Contributing to the Common Good

Contributing to the Common Good

by Martin Hanscamp, guest author ◊

How do we speak with confidence into the public square? What contribution does Christianity make? Why should secular society listen to what they see as a dusty old manuscript? These are very topical matters in Australia and probably in Canada also. The relationship between Christian schools and broader society is caught up in the same questions.

Author Vishal Mangalwadi, an Indian Christian, tells a wonderful story in The Book that Made Your World: How the Bible Created the Soul of Western Civilization.
He was heading to a conference in Holland, and on the plane he had a conversation with a man from India who bragged about his success as a businessman in Great Britain. Mangalwadi was perplexed by the comment that “business in England is easy because everyone trusts you there.”

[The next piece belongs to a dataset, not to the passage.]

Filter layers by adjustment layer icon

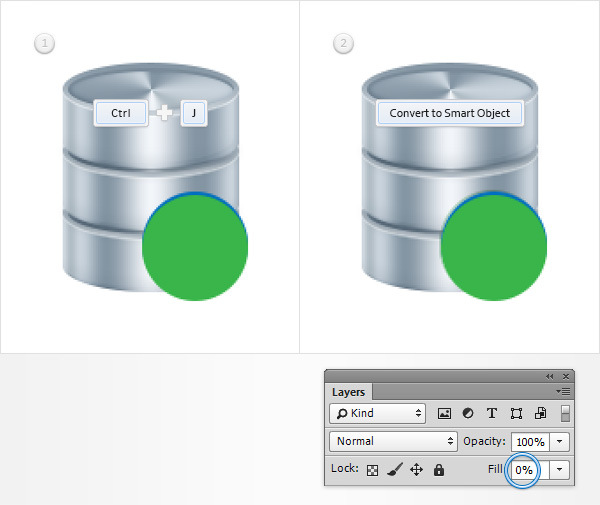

He landed in Holland, and his host, Jan, invited him to go for a walk. They headed down the neatly organized lanes until Jan took a detour into a milking shed. Mangalwadi followed and watched Jan dip into the storage vat to draw out a beautiful mug of milk, then pay into the money jar on the ledge. He couldn’t believe his eyes; the honour pay system was non-existent in his homeland. In that instant, Mangalwadi understood what the businessman had been trying to say. In India, you’d need a cashier to ensure the customer paid, an inspector to check the milk wasn’t watered down, another bureaucrat to ensure the inspector wasn’t being bribed, and so on. Frustratingly and inefficiently, all the extra costs would have to be paid by the consumer.

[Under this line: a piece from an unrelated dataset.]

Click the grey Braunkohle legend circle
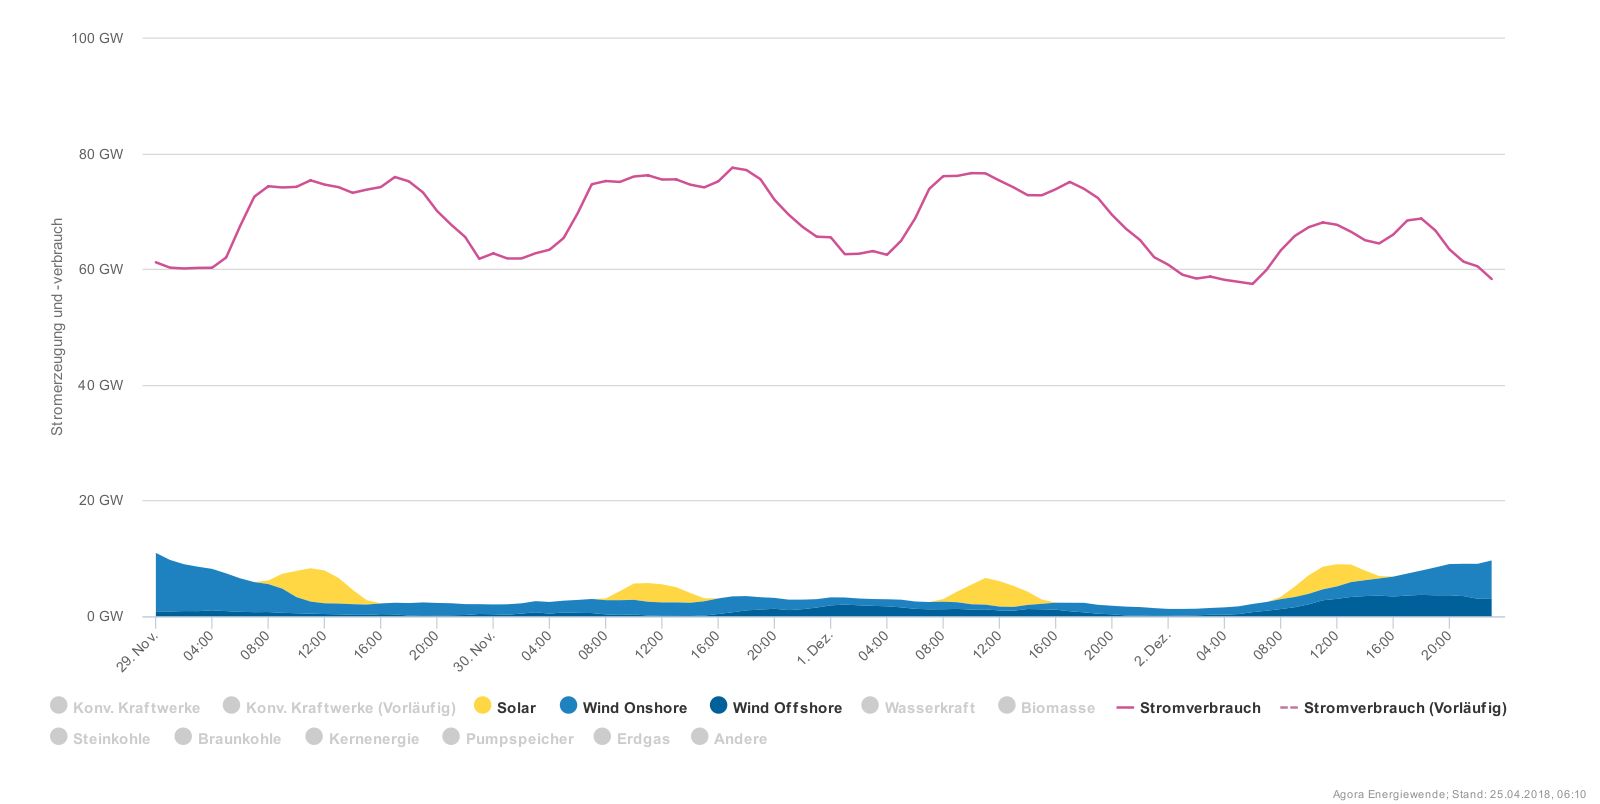(x=183, y=737)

So why the contrast between Holland and India? Why can a Dutch farmer leave his money jar out and get a fair return for his product? Mangalwadi points to the Global Corruption Perceptions Index (CPI) that ranks 175 countries from the least corrupt to the most. In 2014, Canada came in at tenth, just topping Australia at eleventh. Mangalwadi goes on to say, “An important finding of the CPI is that the least corrupt countries are the Protestant countries – that is, secular nations whose cultures were shaped decisively by the Bible.” (p. 253)
Why is this form of honesty so easy within some societies?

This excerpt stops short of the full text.